Expected<DXContainer> DXContainer::create(MemoryBufferRef Object) {
  DXContainer Container(Object);
  if (Error Err = Container.parseHeader())
    return std::move(Err);
  if (Error Err = Container.parsePartOffsets())
    return std::move(Err);
  return Container;
}

void DXContainer::PartIterator::updateIteratorImpl(const uint32_t Offset) {
  StringRef Buffer = Container.Data.getBuffer();
  const char *Current = Buffer.data() + Offset;
  // Offsets are validated during parsing, so all offsets in the container are
  // valid and contain enough readable data to read a header.
  cantFail(readStruct(Buffer, Current, IteratorState.Part));
  IteratorState.Data =
      StringRef(Current + sizeof(dxbc::PartHeader), IteratorState.Part.Size);
  IteratorState.Offset = Offset;
}

Error DirectX::PSVRuntimeInfo::parse(uint16_t ShaderKind) {
  Triple::EnvironmentType ShaderStage = dxbc::getShaderStage(ShaderKind);

  const char *Current = Data.begin();
  if (Error Err = readInteger(Data, Current, Size))
    return Err;
  Current += sizeof(uint32_t);

  StringRef PSVInfoData = Data.substr(sizeof(uint32_t), Size);

  if (PSVInfoData.size() < Size)
    return parseFailed(
        "Pipeline state data extends beyond the bounds of the part");

  using namespace dxbc::PSV;

  const uint32_t PSVVersion = getVersion();

  // Detect the PSVVersion by looking at the size field.
  if (PSVVersion == 2) {
    v2::RuntimeInfo Info;
    if (Error Err = readStruct(PSVInfoData, Current, Info))
      return Err;
    if (sys::IsBigEndianHost)
      Info.swapBytes(ShaderStage);
    BasicInfo = Info;
  } else if (PSVVersion == 1) {
    v1::RuntimeInfo Info;
    if (Error Err = readStruct(PSVInfoData, Current, Info))
      return Err;
    if (sys::IsBigEndianHost)
      Info.swapBytes(ShaderStage);
    BasicInfo = Info;
  } else if (PSVVersion == 0) {
    v0::RuntimeInfo Info;
    if (Error Err = readStruct(PSVInfoData, Current, Info))
      return Err;
    if (sys::IsBigEndianHost)
      Info.swapBytes(ShaderStage);
    BasicInfo = Info;
  } else
    return parseFailed(
        "Cannot read PSV Runtime Info, unsupported PSV version.");

  Current += Size;

  uint32_t ResourceCount = 0;
  if (Error Err = readInteger(Data, Current, ResourceCount))
    return Err;
  Current += sizeof(uint32_t);

  if (ResourceCount > 0) {
    if (Error Err = readInteger(Data, Current, Resources.Stride))

### [DATASET EXTRACT]

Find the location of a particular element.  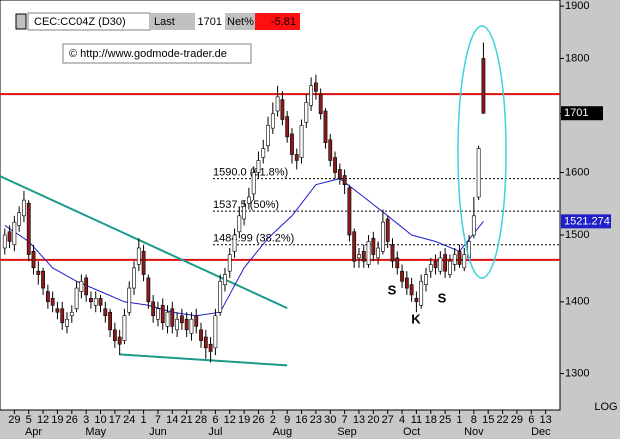

month-label: Jun is located at coordinates (158, 432).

### [WORK REQUIRED]
In the DXContainer parsing code, what error message is returned when the PSV version is not 0, 1, or 2?

### [SOLUTION TO THIS EXERCISE]
"Cannot read PSV Runtime Info, unsupported PSV version."